- **Instruções e requisitos**
Responda às seguintes perguntas com base no artigo sobre migrações no estado de São Paulo:
1. Quem coordena o Projeto Temático Observatório das Migrações em São Paulo?
2. Quantos volumes compõem a coleção Por Dentro do Estado de São Paulo?
3. Além da região metropolitana de São Paulo, a quais polos têxteis se dirigiram os bolivianos?

Os próprios paulistanos já vêm engrossando o movimento de interiorização da população desde os anos 1980, movimento que agora ganha impulso por conta de fatores como saturação do mercado de trabalho na cidade de São Paulo, aquecimento de segmentos variados no interior e busca por melhor qualidade de vida. Os mesmos motivos fazem crescer a migração de retorno aos estados de Minas Gerais e Paraná, bem como a movimentação de brasileiros entre outros estados que não o de São Paulo.
Essas são algumas das conclusões do Projeto Temático Observatório das Migrações em São Paulo, apoiado pela FAPESP e coordenado por Rosana Baeninger, professora do Departamento de Demografia e pesquisadora do Núcleo de Estudos de População da Universidade Estadual de Campinas (Nepo/Unicamp).
O conjunto dos dados levantados, desde 2009, por Baeninger, 16 pesquisadores e 38 alunos de mestrado, de doutorado e de iniciação científica deu forma à coleção de 12 volumes Por Dentro do Estado de São Paulo, lançada em agosto.
“Nosso objetivo foi analisar a configuração dos movimentos migratórios atuais a partir das raízes históricas desses processos. Para tanto, investigamos a formação social paulista desde o século 19, na passagem para o século 20 e ao longo dele, chegando ao início do século 21”, afirmou Baeninger, à Agência FAPESP.
As informações até 1950 foram obtidas a partir da naturalidade registrada em certidões de casamento, de anuários demográficos sanitários e de arquivos da Hospedaria dos Imigrantes, na cidade de São Paulo. A partir de então, foram analisadas séries históricas dos censos demográficos e da Pesquisa Nacional por Amostra de Domicílios (Pnad).
“Contudo, como o censo demográfico mais recente contém informações que vão somente até 2010, entender as migrações contemporâneas, inclusive as ocorridas nos três últimos anos, exigiu uma série de visitas a campo, tanto nas regiões de origem quando na de destino das migrações”, contou Baeninger.
Dois exemplos de viagens como essas foram investigações sobre piauienses que deixam o Piauí para trabalhar em plantações paulistas de cana-de-açúcar e de laranja e bolivianos que partiram de seu país em direção não apenas à região metropolitana de São Paulo, como era de costume, mas também a polos têxteis como Indaiatuba e Americana.

- **Dados apresentados**
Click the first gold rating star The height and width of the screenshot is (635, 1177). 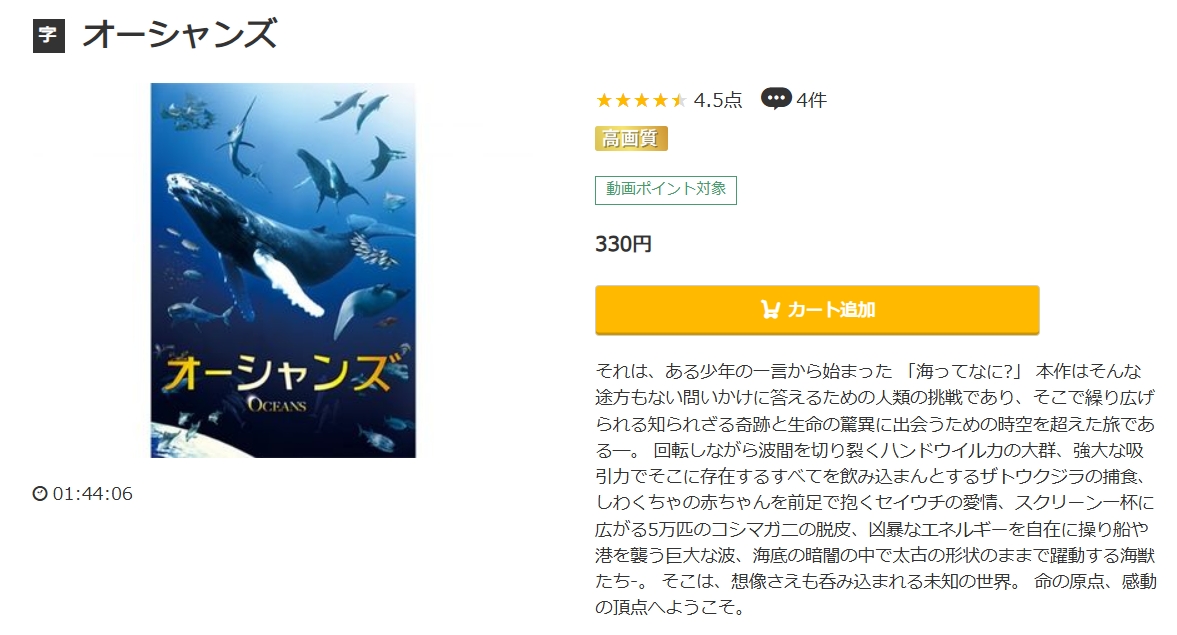(604, 100)
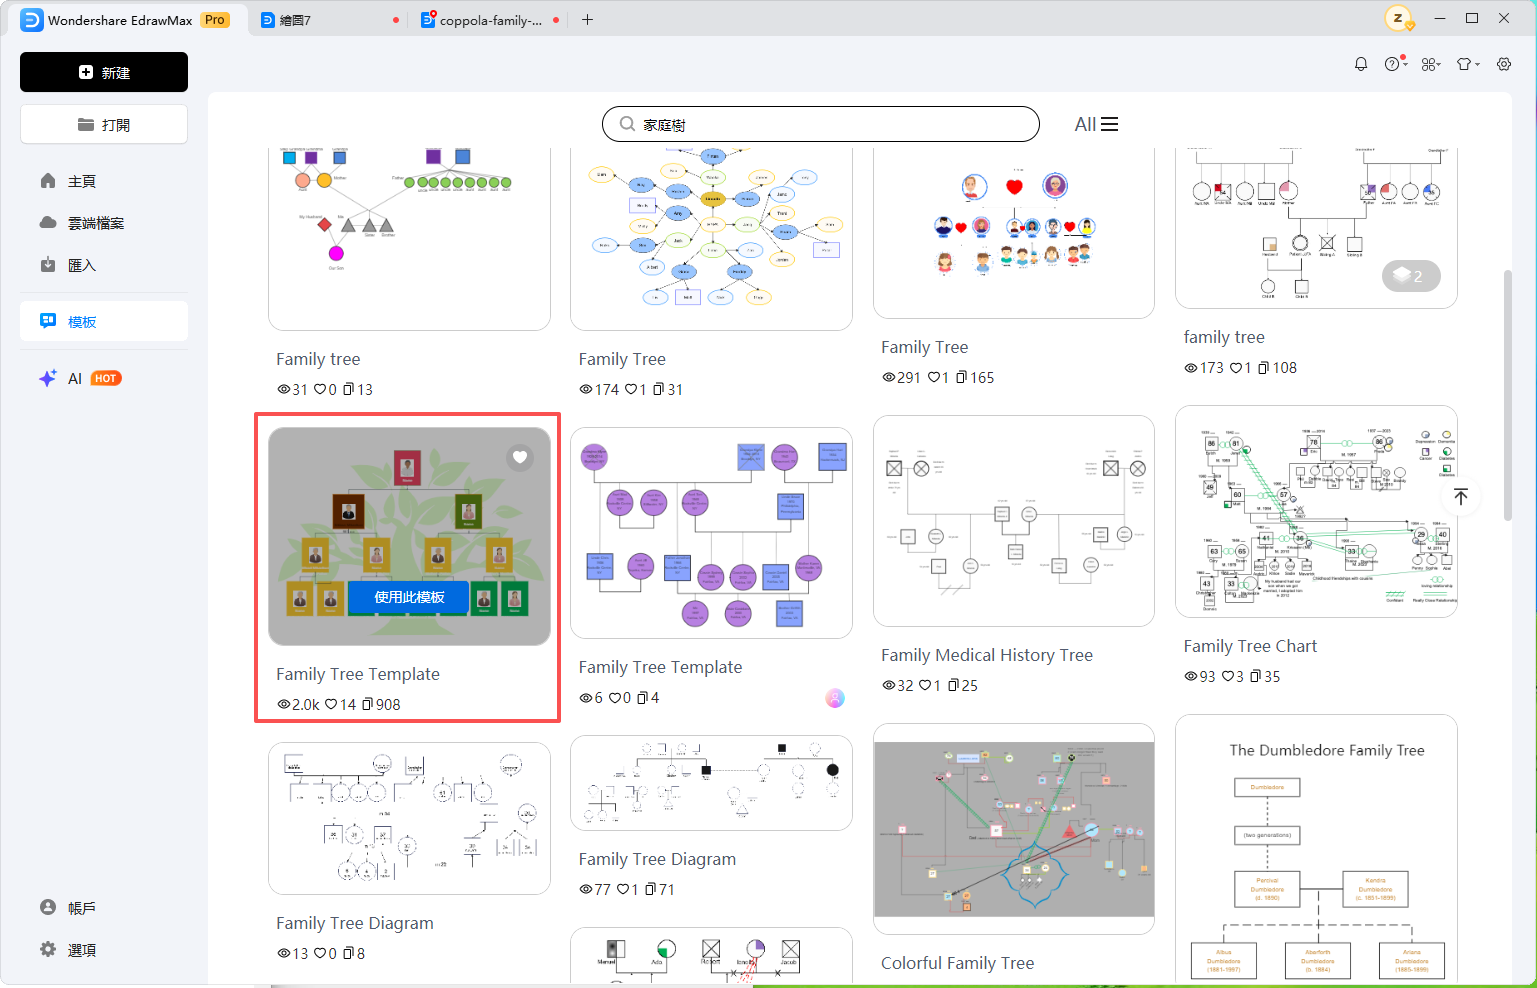Image resolution: width=1537 pixels, height=988 pixels.
Task: Click the AI sparkle icon in the sidebar
Action: coord(48,378)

- **Tarefa concluída**
1. Rosana Baeninger.
2. Doze volumes.
3. Indaiatuba e Americana.